Under the terms of the securities purchase agreement, the Company will sell units comprised of an aggregate of 25,759,595 shares of the Company’s common stock, par value $0.0001 per share, pre-funded warrants to purchase 5,646,853 shares of common stock and warrants to purchase up to 31,406,448 shares of common stock (the "Series C Warrants"). The units will be sold at a purchase price of $0.395 per unit (or $0.3949 per unit with respect to units that include pre-funded warrants in lieu of common stock). The pre-funded warrants will have an exercise price of $0.0001 per share. The Series C Warrants will have an exercise price of $0.27 per share.

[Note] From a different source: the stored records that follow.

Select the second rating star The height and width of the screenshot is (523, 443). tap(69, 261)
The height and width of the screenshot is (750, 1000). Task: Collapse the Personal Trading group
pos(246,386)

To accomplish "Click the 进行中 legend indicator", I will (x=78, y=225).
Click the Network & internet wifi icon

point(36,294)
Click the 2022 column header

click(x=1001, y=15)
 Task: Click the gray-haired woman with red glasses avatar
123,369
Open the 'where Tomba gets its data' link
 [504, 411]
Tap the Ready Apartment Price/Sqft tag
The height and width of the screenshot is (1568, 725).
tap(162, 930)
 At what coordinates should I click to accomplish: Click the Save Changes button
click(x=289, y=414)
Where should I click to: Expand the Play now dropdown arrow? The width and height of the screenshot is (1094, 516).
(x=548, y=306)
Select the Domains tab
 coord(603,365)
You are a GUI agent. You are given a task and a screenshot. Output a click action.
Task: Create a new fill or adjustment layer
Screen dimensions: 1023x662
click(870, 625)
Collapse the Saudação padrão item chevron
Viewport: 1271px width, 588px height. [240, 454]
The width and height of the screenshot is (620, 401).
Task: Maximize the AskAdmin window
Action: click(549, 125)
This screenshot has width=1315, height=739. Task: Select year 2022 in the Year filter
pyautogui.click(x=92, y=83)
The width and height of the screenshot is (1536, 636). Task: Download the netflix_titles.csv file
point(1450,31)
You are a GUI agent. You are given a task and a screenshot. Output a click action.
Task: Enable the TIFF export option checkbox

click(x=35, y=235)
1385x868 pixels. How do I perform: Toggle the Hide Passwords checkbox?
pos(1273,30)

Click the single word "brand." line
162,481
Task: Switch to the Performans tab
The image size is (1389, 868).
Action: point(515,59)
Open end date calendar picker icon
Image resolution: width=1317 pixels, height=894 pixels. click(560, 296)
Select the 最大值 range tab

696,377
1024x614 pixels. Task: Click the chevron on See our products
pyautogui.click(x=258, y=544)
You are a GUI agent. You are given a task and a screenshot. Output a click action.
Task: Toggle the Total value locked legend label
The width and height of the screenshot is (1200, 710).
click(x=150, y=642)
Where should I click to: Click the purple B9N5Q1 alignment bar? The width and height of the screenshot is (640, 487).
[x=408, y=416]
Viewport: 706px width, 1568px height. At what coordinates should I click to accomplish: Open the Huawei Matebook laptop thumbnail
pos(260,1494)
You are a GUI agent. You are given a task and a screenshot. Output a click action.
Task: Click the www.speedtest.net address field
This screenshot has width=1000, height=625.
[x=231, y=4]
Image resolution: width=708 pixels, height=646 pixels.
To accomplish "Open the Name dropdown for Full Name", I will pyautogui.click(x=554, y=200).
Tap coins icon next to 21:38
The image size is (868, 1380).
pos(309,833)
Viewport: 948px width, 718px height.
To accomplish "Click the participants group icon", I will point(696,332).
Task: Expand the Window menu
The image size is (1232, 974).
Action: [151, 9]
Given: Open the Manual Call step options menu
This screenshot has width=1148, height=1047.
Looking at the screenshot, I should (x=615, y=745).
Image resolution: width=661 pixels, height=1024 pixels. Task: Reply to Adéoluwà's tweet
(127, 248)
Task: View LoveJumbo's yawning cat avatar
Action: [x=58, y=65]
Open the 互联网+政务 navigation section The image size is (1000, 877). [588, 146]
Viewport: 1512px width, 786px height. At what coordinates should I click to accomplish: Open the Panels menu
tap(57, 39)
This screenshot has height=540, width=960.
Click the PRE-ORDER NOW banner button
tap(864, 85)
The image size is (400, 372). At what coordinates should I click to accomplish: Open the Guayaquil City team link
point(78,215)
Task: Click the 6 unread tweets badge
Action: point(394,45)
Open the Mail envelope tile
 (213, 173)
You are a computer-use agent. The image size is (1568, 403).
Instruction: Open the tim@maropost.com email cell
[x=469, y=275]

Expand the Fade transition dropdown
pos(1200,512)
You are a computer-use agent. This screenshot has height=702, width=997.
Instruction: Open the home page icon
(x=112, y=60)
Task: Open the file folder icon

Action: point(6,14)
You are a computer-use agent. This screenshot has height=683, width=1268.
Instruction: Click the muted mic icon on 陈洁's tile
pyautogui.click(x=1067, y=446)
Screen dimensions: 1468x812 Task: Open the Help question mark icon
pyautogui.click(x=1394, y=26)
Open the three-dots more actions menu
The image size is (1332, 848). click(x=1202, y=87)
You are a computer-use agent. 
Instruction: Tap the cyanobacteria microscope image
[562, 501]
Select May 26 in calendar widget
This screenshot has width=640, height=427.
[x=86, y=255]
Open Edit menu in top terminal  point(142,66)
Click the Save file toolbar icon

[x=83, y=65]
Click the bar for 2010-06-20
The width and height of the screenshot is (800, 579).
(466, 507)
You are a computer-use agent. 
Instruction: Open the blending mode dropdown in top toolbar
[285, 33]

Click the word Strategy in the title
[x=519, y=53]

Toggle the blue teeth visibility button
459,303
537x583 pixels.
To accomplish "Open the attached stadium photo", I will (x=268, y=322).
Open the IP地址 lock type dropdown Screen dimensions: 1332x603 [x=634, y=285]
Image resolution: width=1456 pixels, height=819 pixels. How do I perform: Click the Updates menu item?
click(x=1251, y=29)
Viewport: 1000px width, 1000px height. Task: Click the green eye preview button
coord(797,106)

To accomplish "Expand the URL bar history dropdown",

IN8bio intends to use the net proceeds from the private placement to fund the clinical development of INB-100 and future product candidates and for working capital and other general corporate purposes. The proceeds will support the continued enrollment of patients in the expansion cohort with a new target total enrollment of approximately 25 patients at the recommended Phase 2 dose. IN8bio expects to complete this additional enrollment in the first half of 2025, with long-term follow-up results anticipated in late 2025 and in 2026. To affirm the improvements in relapse free and overall survival observed to date and to further de-risk a future registrational randomized control trial, IN8bio will also seek to add a parallel control cohort to prospectively assess leukemia patients and enable comparison between patients receiving INB-100 to those who only receive standard haplotransplantation.

The closing of the private placement is subject to customary closing conditions and is expected to occur on or about October 4, 2024.

Newbridge Securities Corporation acted as the sole placement agent for the private placement.

The offer and sale of the foregoing securities is being made in a private placement pursuant to an exemption under the Securities Act of 1933, as amended (the "Securities Act"), and the Securities have not been registered under the Securities Act or applicable state securities laws. The Securities may not be offered or sold in the United States except pursuant to an effective registration statement or an applicable exemption from the registration requirements of the Securities Act and applicable state securities laws.

This press release shall not constitute an offer to sell or a solicitation of an offer to buy the Securities, nor shall there be any sale of the Securities in any state or other jurisdiction in which such offer, solicitation or sale would be unlawful prior to the registration or qualification under the securities laws of any such state or other jurisdiction.